* Your instructions
Track down each line below containing the string "computer" and copy it.

┌──

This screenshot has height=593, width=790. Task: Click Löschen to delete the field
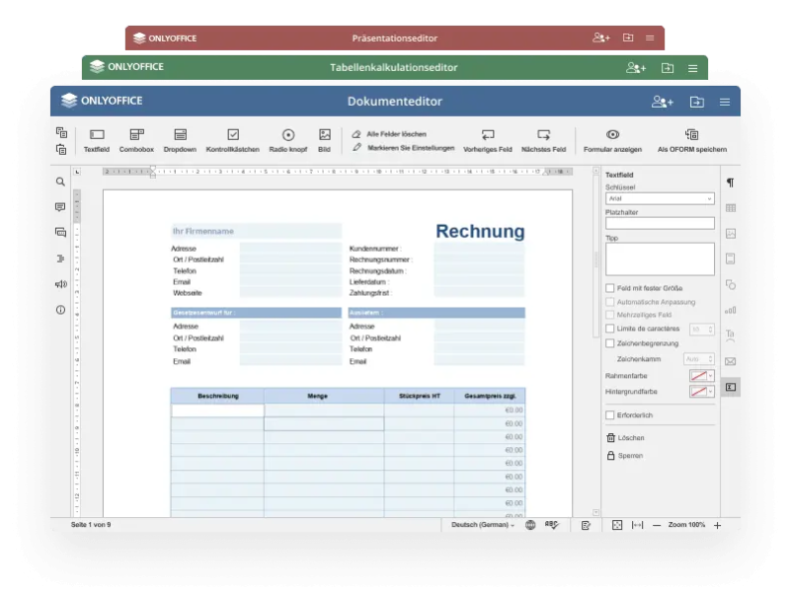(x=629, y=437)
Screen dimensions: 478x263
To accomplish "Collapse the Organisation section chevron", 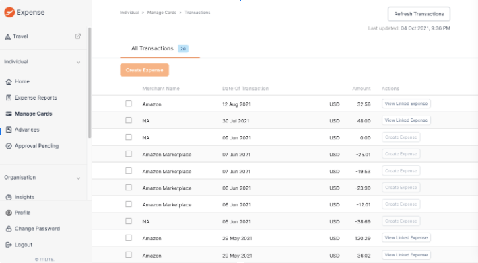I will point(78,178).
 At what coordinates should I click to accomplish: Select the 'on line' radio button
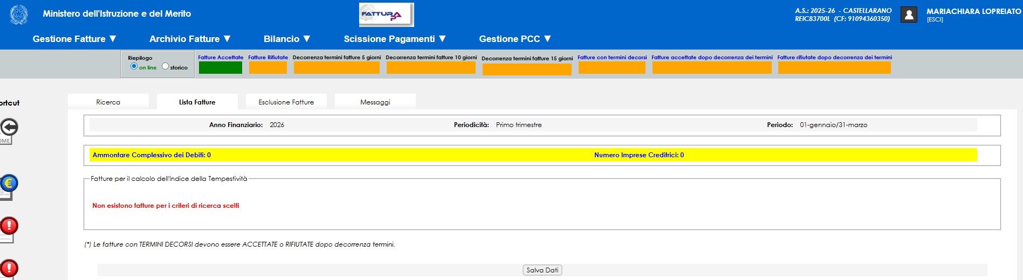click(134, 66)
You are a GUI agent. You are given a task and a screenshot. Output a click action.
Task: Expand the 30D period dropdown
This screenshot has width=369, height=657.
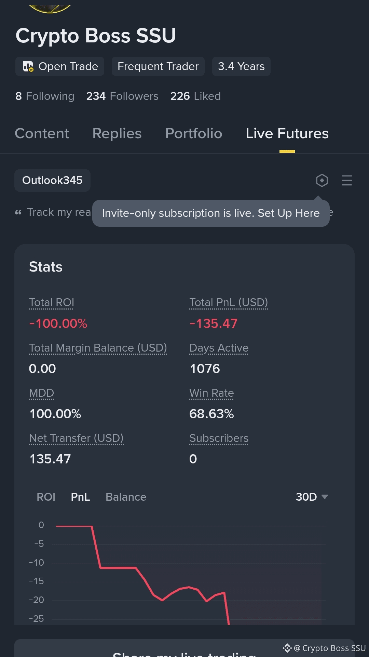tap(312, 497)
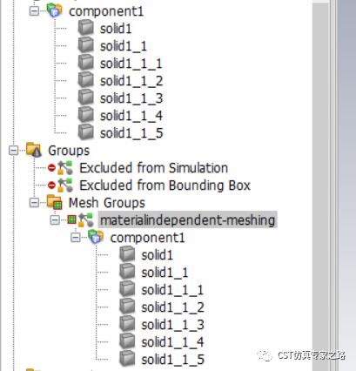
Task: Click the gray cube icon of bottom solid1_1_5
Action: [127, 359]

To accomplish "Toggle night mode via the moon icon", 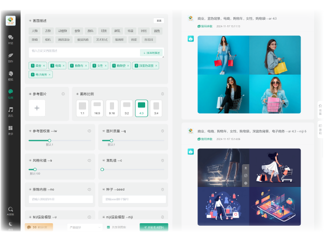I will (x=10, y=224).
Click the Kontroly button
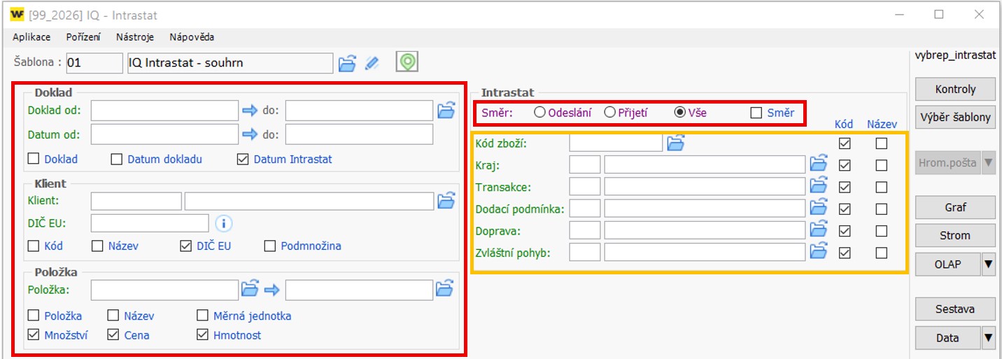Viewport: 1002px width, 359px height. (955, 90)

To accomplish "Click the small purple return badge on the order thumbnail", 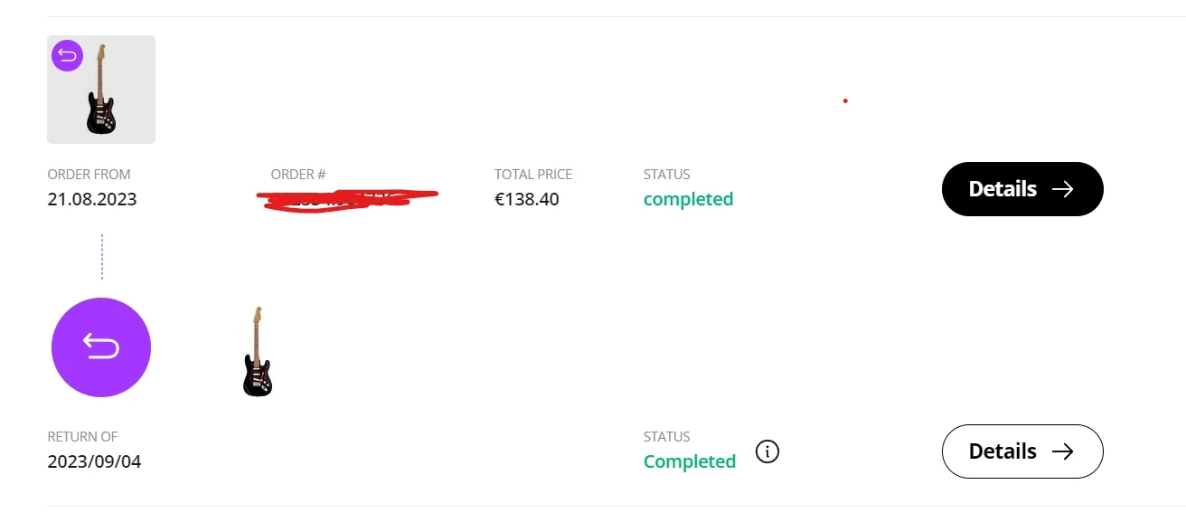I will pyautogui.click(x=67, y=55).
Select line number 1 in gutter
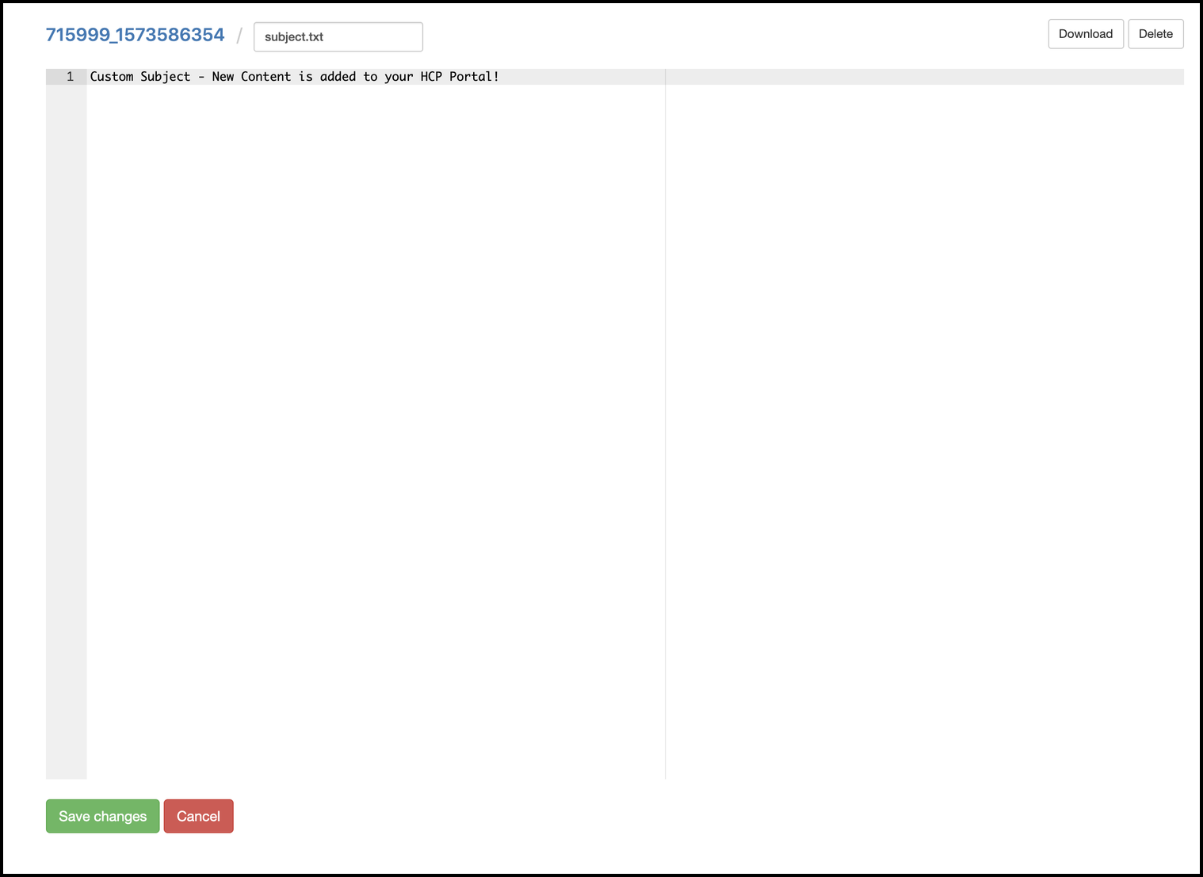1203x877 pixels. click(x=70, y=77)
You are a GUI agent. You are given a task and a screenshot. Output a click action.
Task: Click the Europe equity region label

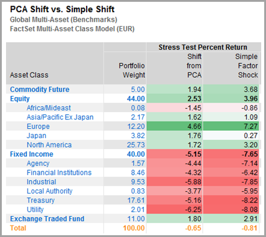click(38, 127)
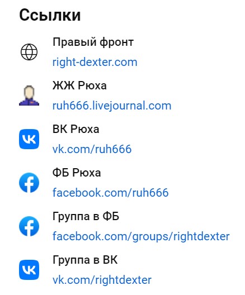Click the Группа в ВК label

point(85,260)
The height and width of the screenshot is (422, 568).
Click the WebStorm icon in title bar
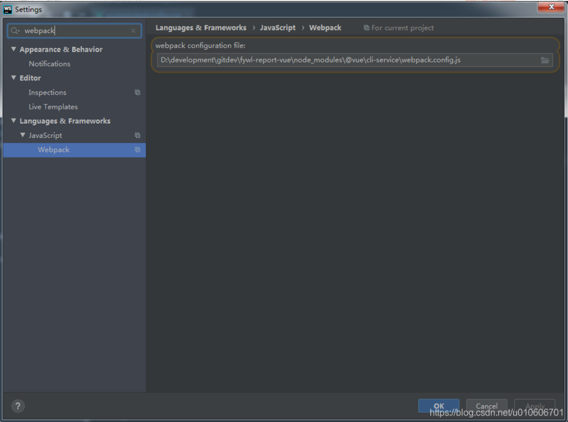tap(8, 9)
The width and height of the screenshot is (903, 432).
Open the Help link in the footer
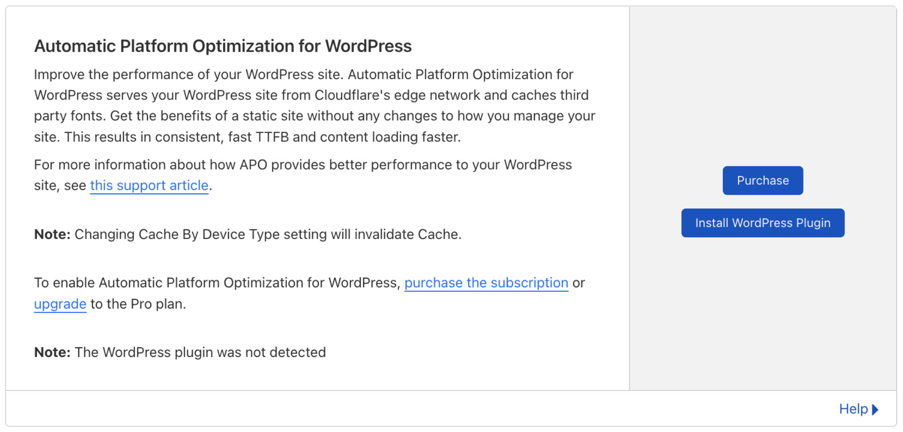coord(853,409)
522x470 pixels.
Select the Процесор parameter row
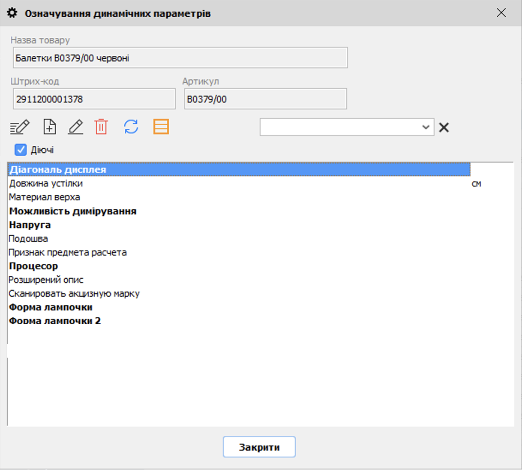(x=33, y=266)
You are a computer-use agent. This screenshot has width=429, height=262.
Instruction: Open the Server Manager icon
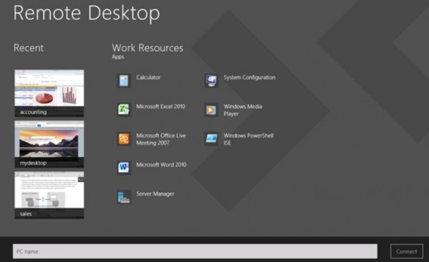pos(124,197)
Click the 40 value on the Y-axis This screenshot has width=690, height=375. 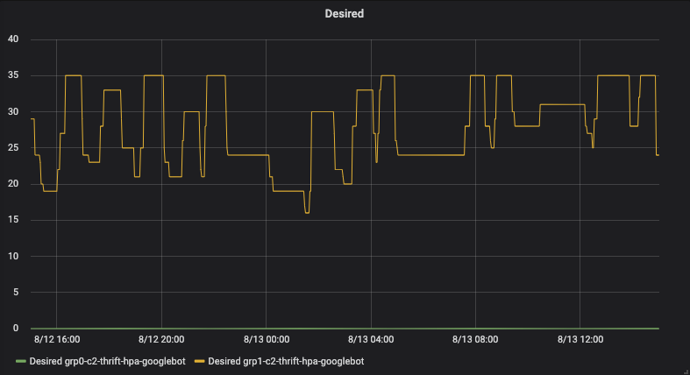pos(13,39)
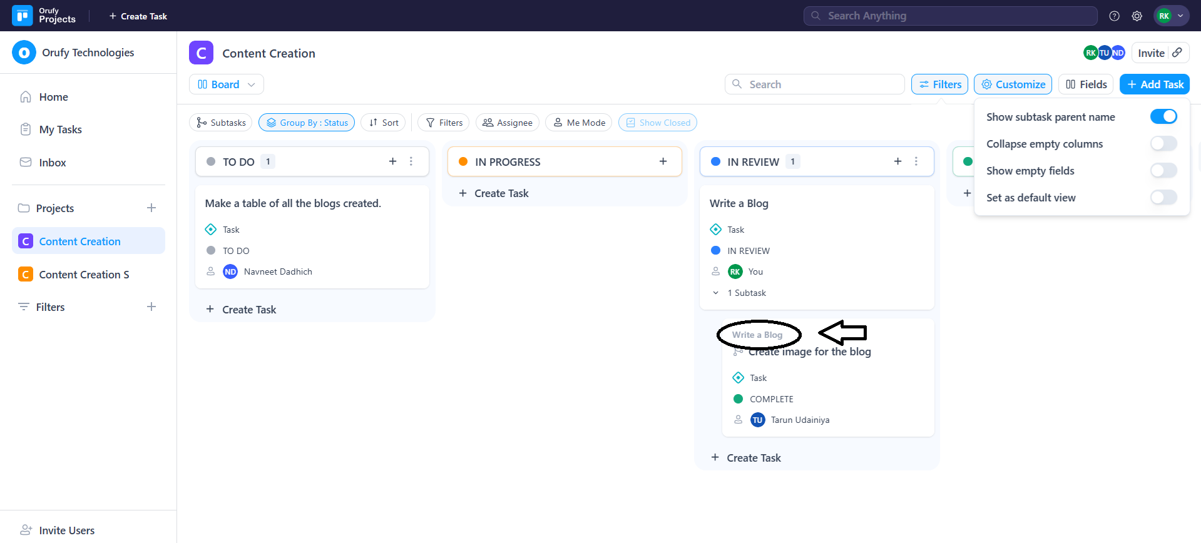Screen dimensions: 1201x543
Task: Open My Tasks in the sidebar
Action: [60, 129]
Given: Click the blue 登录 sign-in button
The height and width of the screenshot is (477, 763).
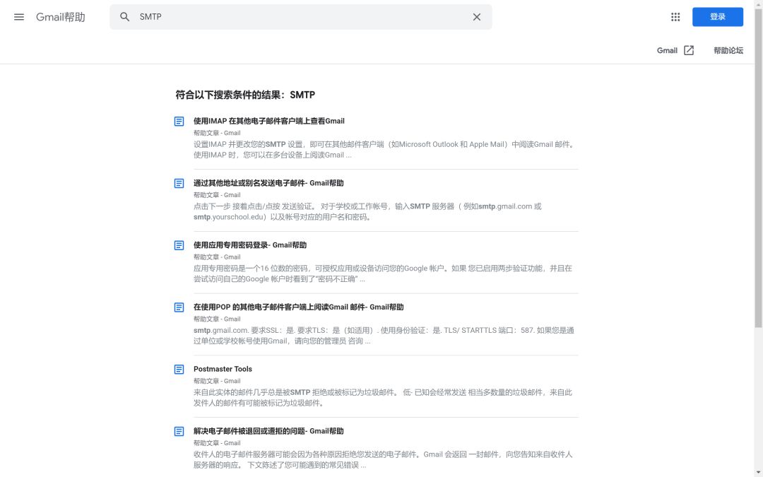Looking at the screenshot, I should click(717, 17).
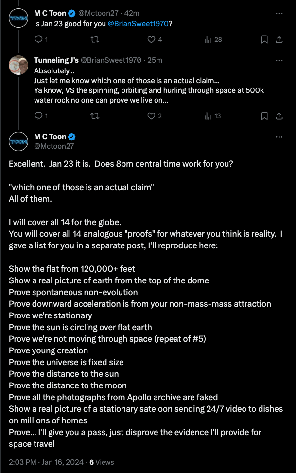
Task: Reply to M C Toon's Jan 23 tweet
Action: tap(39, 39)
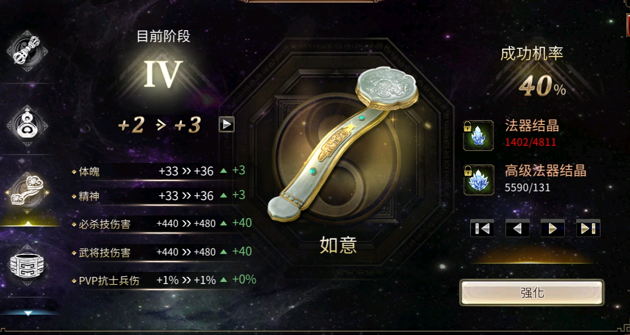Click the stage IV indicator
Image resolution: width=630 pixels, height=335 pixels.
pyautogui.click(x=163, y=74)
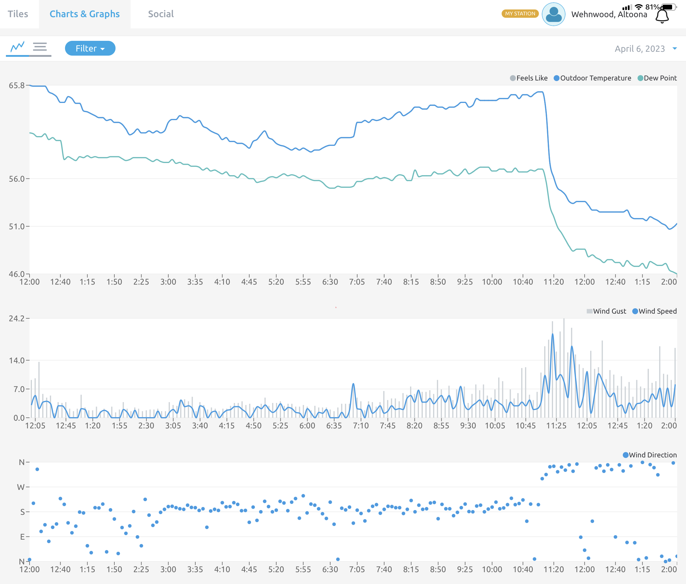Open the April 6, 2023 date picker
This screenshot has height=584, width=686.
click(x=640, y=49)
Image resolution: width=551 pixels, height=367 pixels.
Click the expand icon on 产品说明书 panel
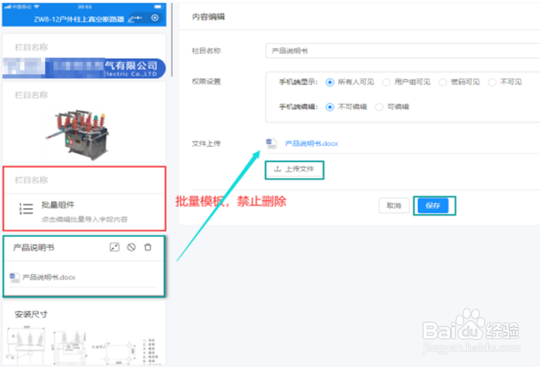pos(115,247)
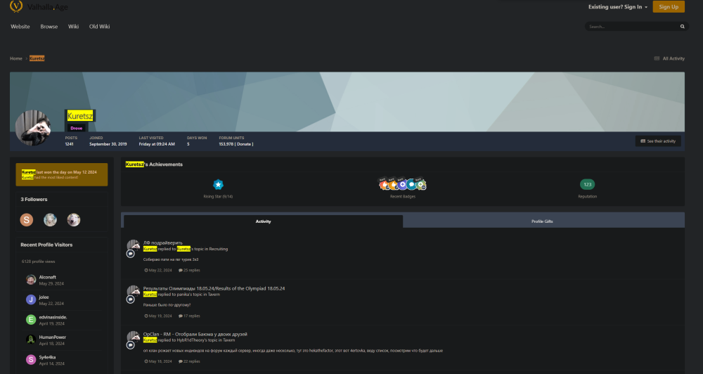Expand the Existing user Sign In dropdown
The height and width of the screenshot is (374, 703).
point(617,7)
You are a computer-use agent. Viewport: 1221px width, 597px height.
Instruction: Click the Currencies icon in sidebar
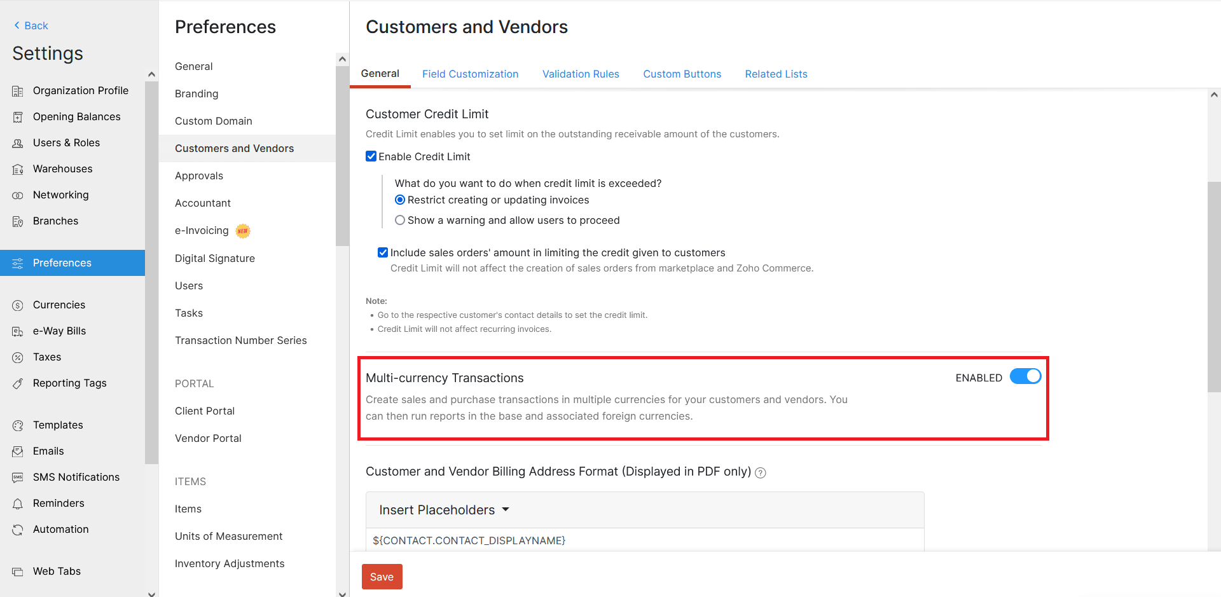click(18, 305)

└──

* Response to this task
You are a computer-use agent. This screenshot has width=429, height=262.
You are a computer-use agent. Viewport: 1221px width, 597px height.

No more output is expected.